Setting: The English Cervical Screening Programme.

Participants: 578 547 women undergoing cervical screening in primary care between May 2013 and December 2014, with follow-up until May 2017; 183 970 (32%) were screened with hrHPV testing.

Interventions: Routine cervical screening with hrHPV testing with liquid based cytology triage and two early recalls for women who were hrHPV positive and cytology negative, following the national screening age and interval recommendations.

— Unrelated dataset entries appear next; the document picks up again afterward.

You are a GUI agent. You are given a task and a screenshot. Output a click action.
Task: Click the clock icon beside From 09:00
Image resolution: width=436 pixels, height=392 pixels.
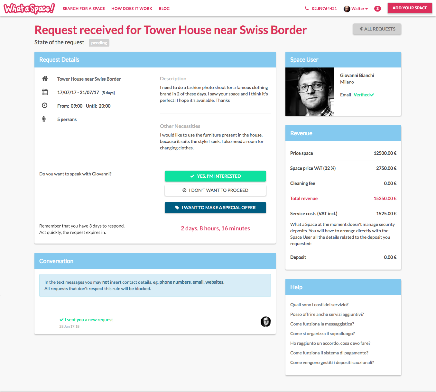point(45,105)
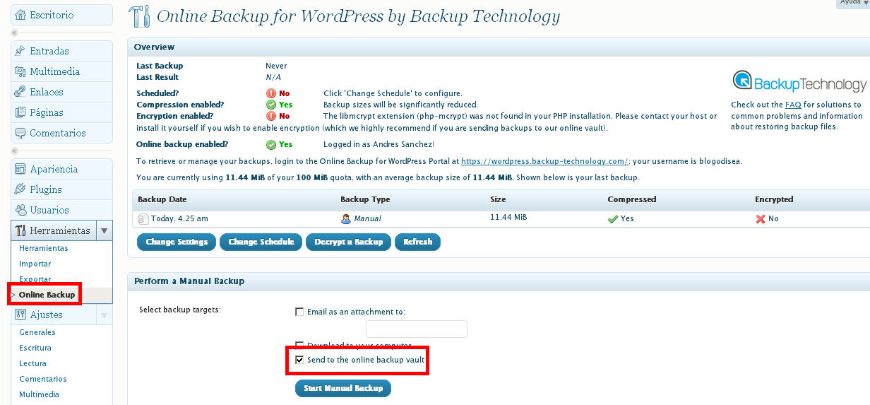Click the Enlaces chain icon
The width and height of the screenshot is (870, 405).
click(20, 92)
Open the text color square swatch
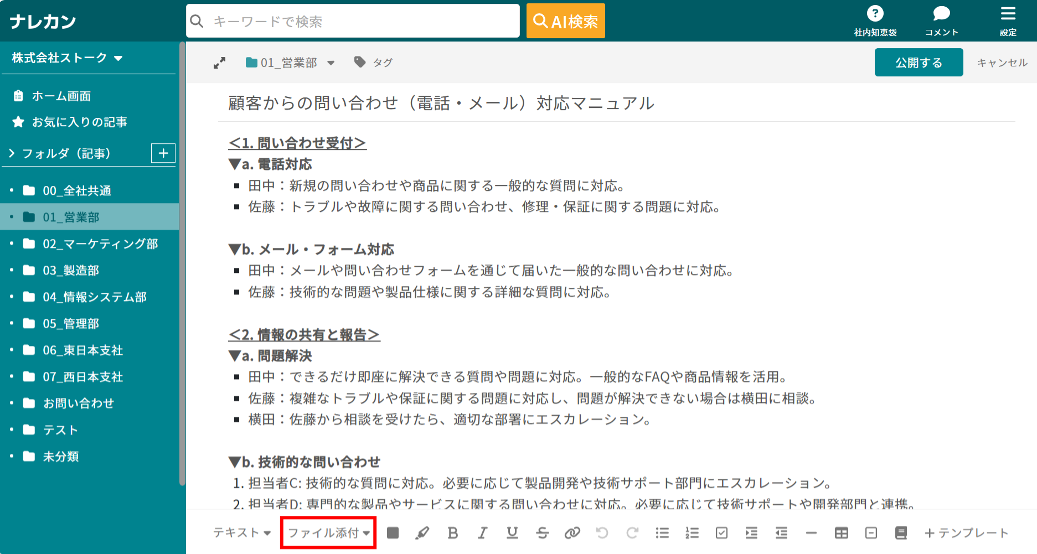The height and width of the screenshot is (554, 1037). 393,532
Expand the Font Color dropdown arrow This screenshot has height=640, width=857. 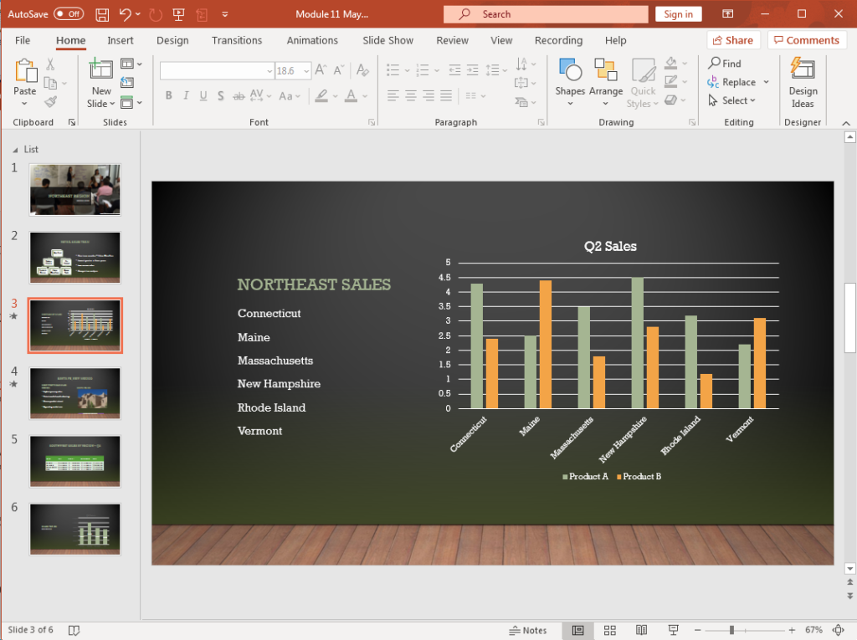363,96
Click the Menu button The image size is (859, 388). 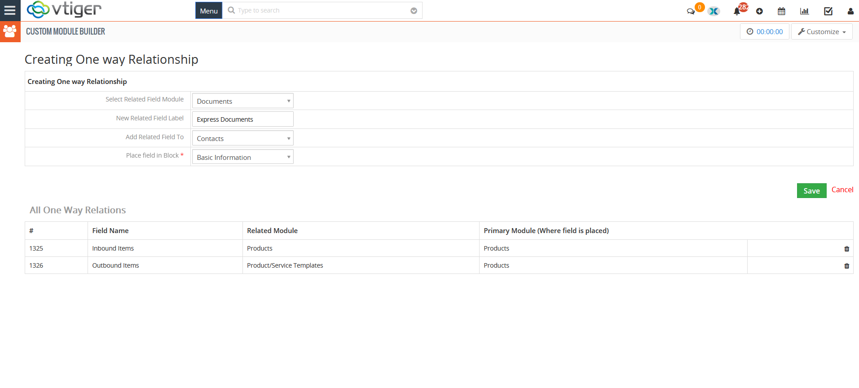click(x=209, y=11)
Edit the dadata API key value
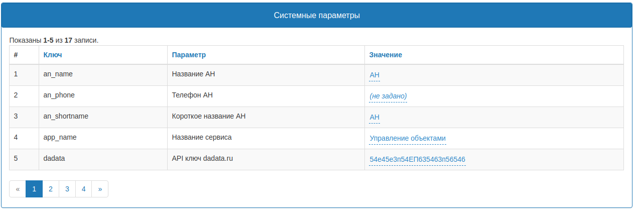Image resolution: width=637 pixels, height=210 pixels. coord(417,160)
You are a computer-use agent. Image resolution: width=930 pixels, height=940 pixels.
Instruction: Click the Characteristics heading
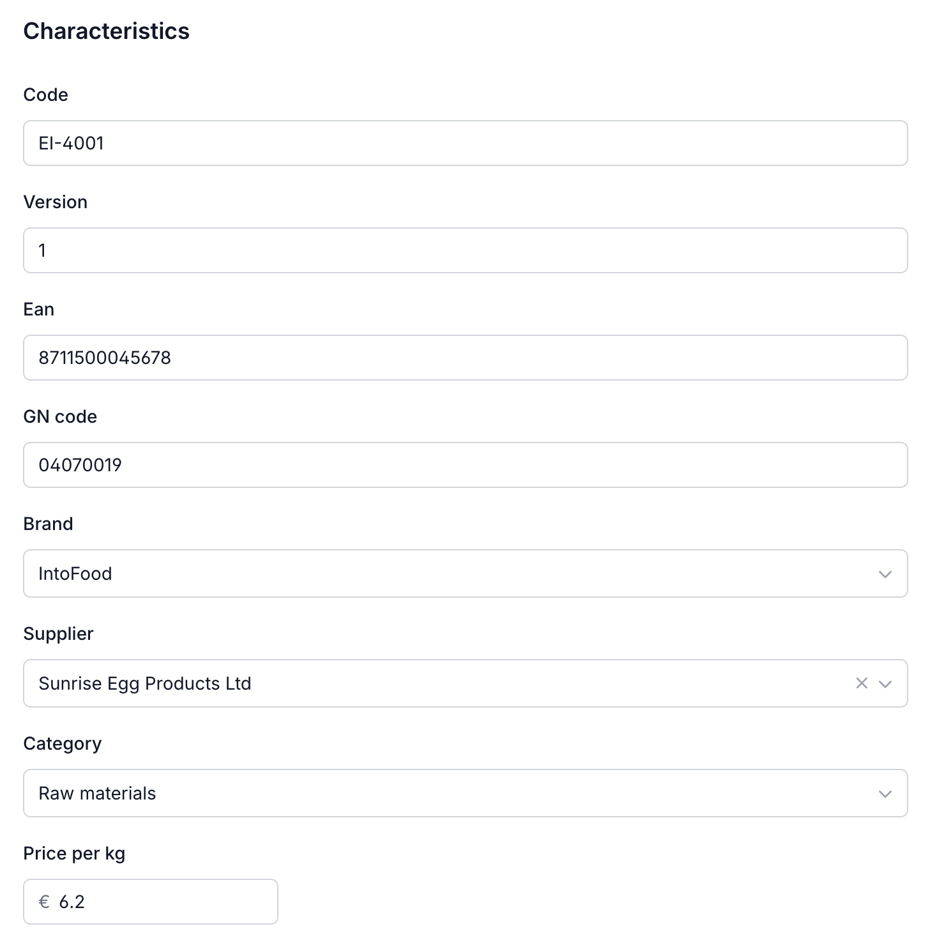(x=106, y=30)
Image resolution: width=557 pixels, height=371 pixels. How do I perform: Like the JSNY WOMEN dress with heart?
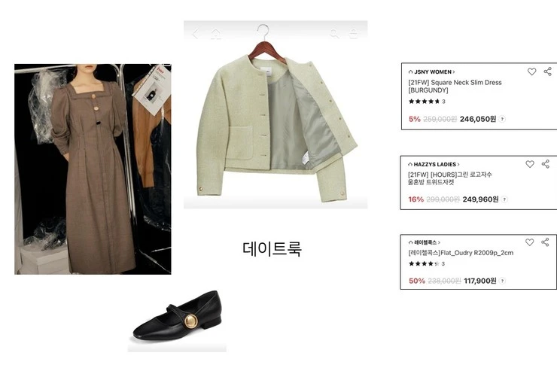[x=531, y=71]
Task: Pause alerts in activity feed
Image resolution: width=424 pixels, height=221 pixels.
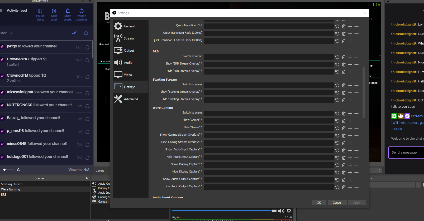Action: pos(40,14)
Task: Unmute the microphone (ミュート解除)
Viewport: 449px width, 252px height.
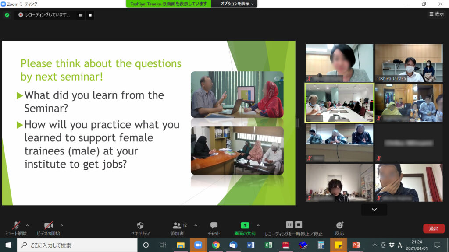Action: coord(16,226)
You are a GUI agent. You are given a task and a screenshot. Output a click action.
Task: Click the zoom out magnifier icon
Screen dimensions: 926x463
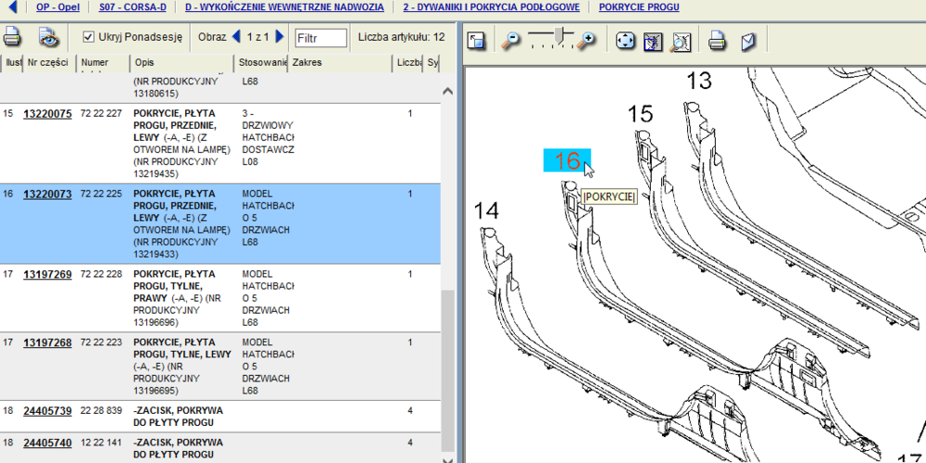(510, 41)
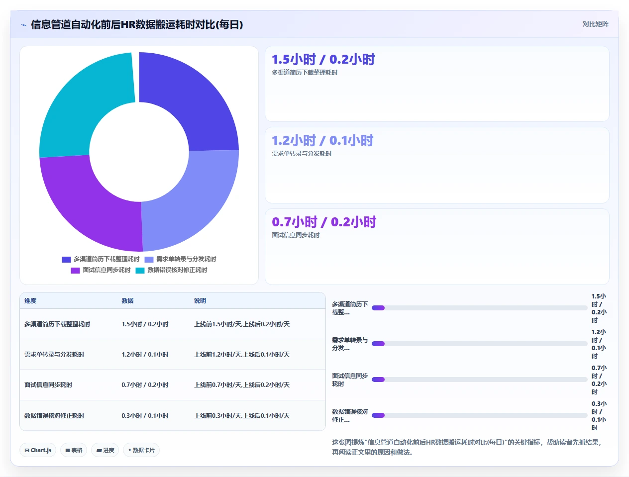Click the 表格 tag chip
Viewport: 629px width, 477px height.
pos(74,450)
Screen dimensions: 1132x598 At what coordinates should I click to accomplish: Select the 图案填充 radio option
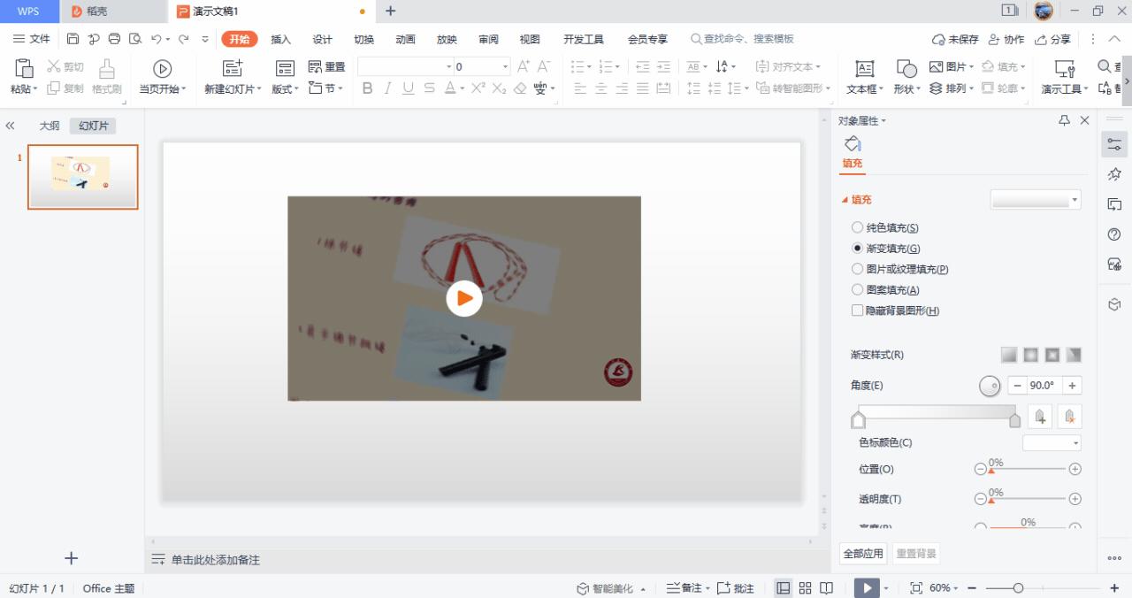857,289
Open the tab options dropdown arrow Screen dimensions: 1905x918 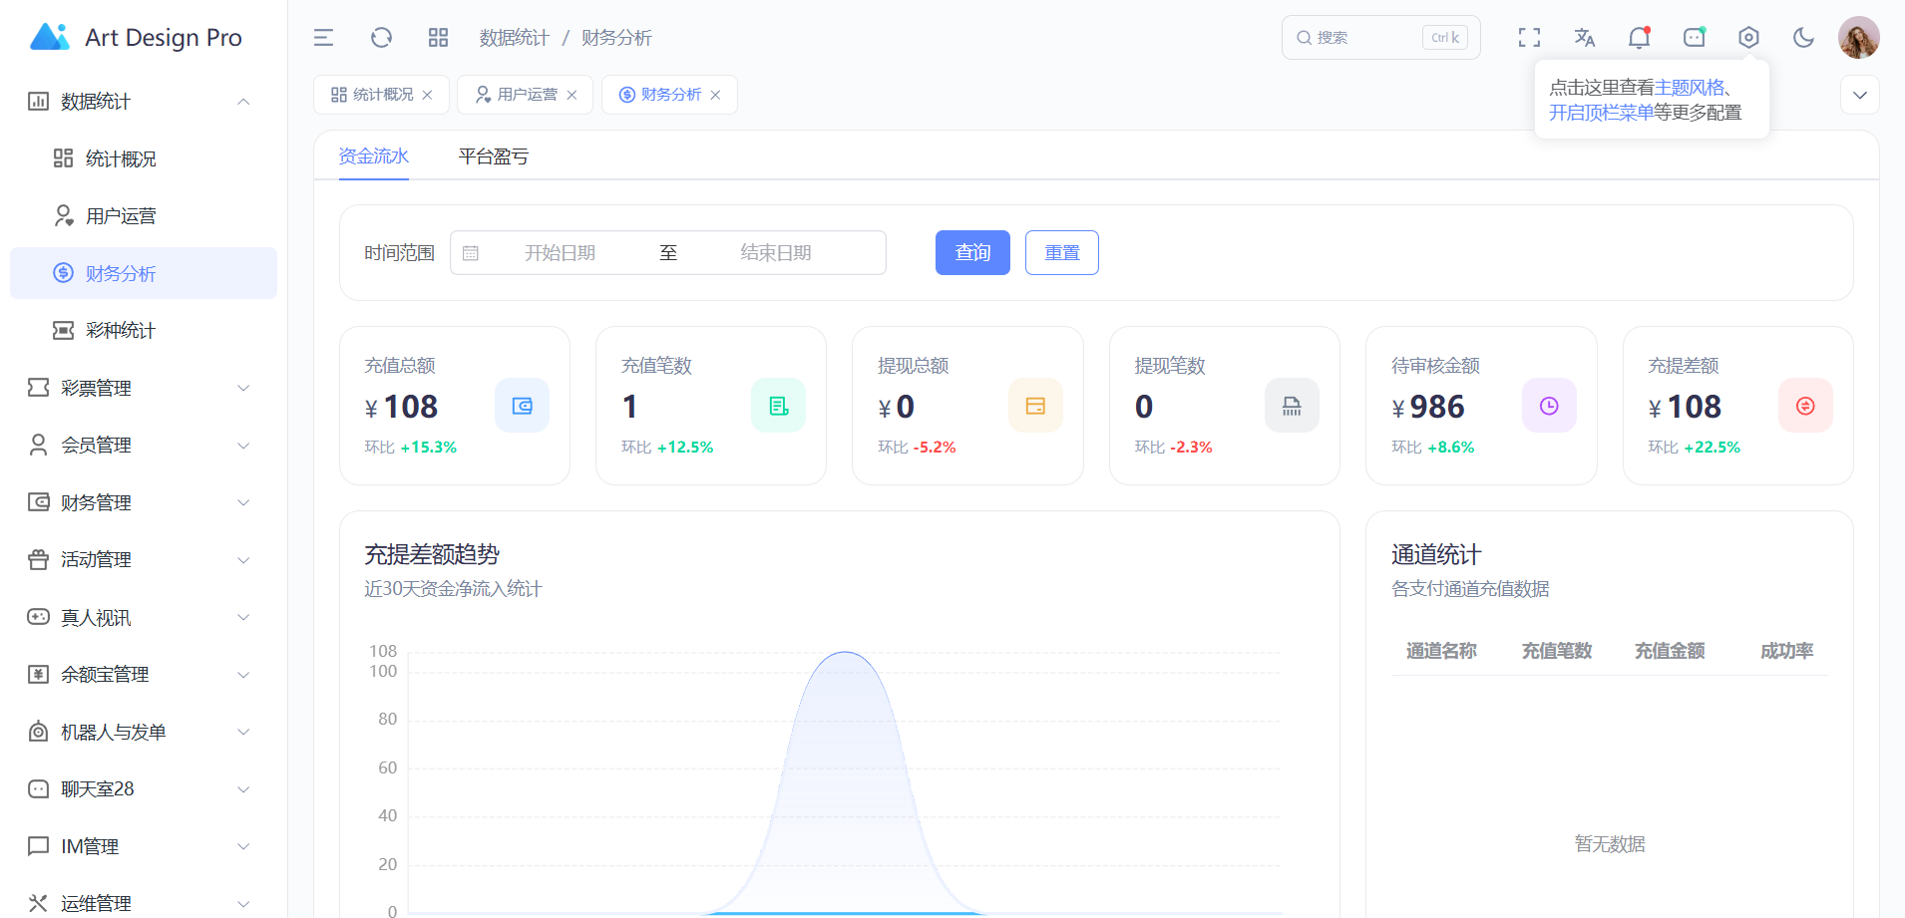click(x=1859, y=95)
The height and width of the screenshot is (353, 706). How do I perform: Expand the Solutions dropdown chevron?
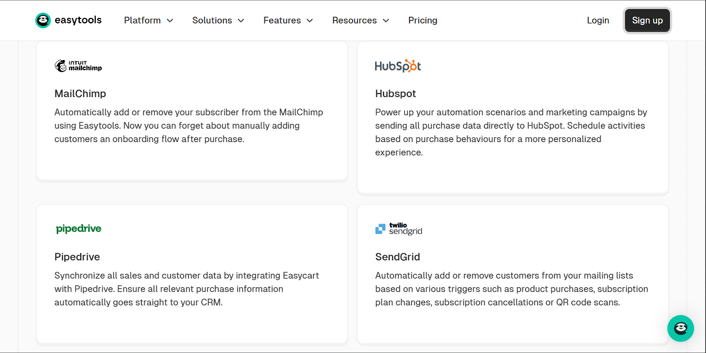click(241, 21)
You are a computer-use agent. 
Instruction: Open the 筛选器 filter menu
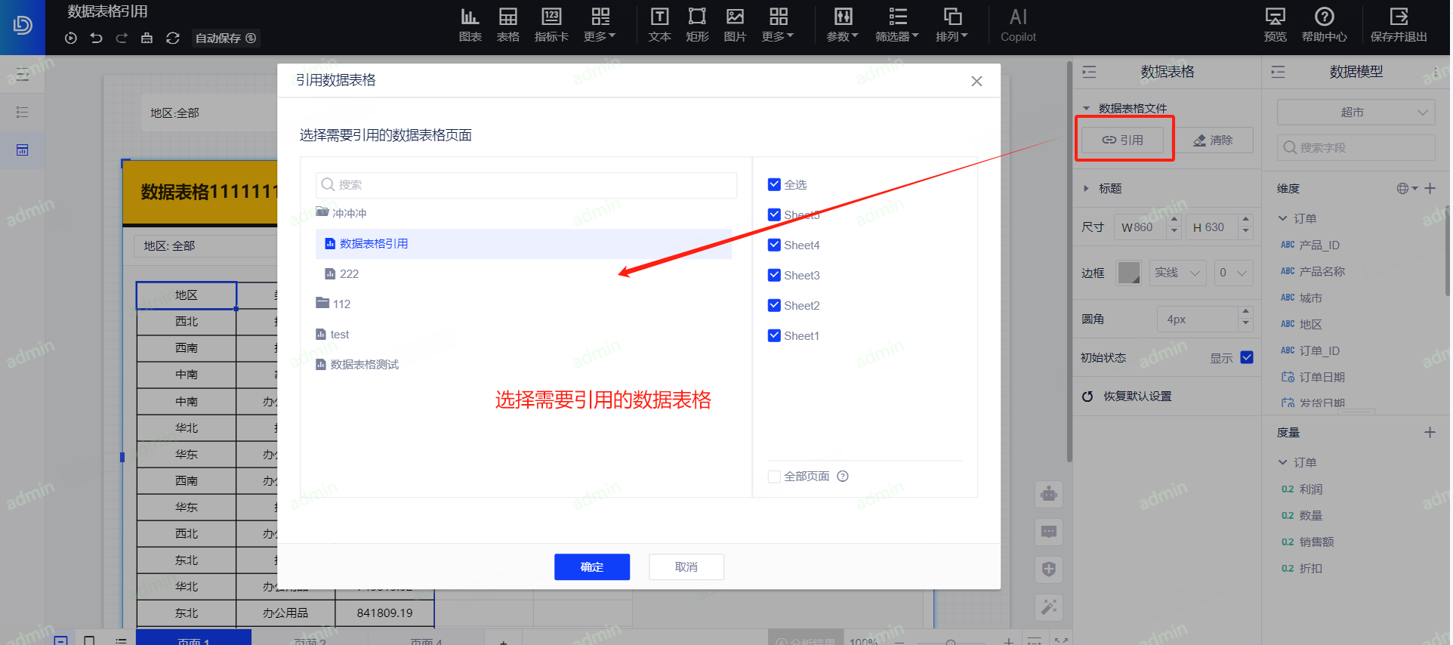coord(896,24)
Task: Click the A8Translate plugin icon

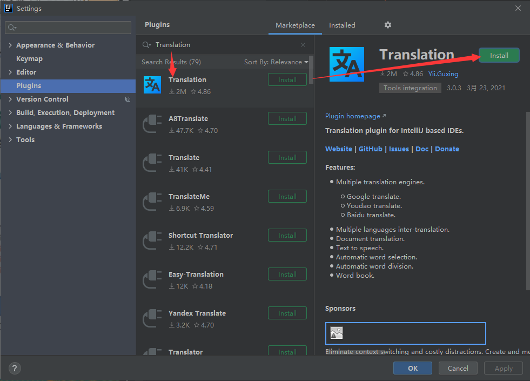Action: [152, 124]
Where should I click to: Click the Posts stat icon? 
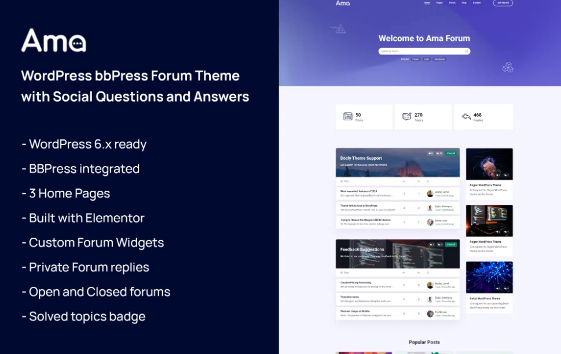pyautogui.click(x=348, y=117)
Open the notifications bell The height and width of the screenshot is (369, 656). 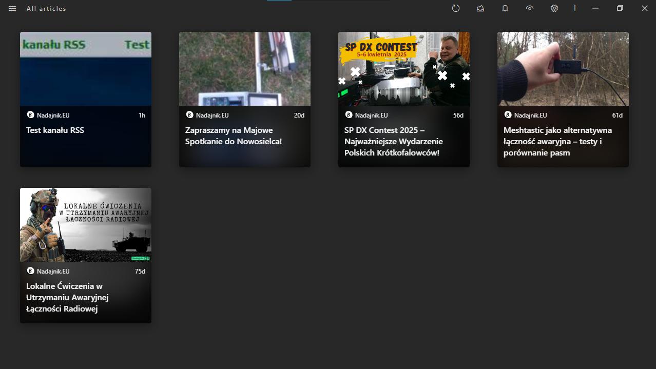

Main outcome measures: Frequency of referral for a colposcopy; adherence to early recall; and relative detection of cervical intraepithelial neoplasia grade 2 or worse from hrHPV testing compared with liquid based cytology in two consecutive screening rounds.

Results: Baseline hrHPV testing and early recall required approximately 80% more colposcopies, (adjusted odds ratio 1.77, 95% confidence interval 1.73 to 1.82), but detected substantially more cervical intraepithelial neoplasia than liquid based cytology (1.49 for cervical intraepithelial neoplasia grade 2 or worse, 1.43 to 1.55; 1.44 for cervical intraepithelial neoplasia grade 3 or worse, 1.36 to 1.51) and for cervical cancer (1.27, 0.99 to 1.63). Attendance at early recall and colposcopy referral were 80% and 95%, respectively. At the incidence screen, the 33 506 women screened with hrHPV testing had substantially less cervical intraepithelial neoplasia grade 3 or worse than the 77 017 women screened with liquid based cytology (0.14, 0.09 to 0.23).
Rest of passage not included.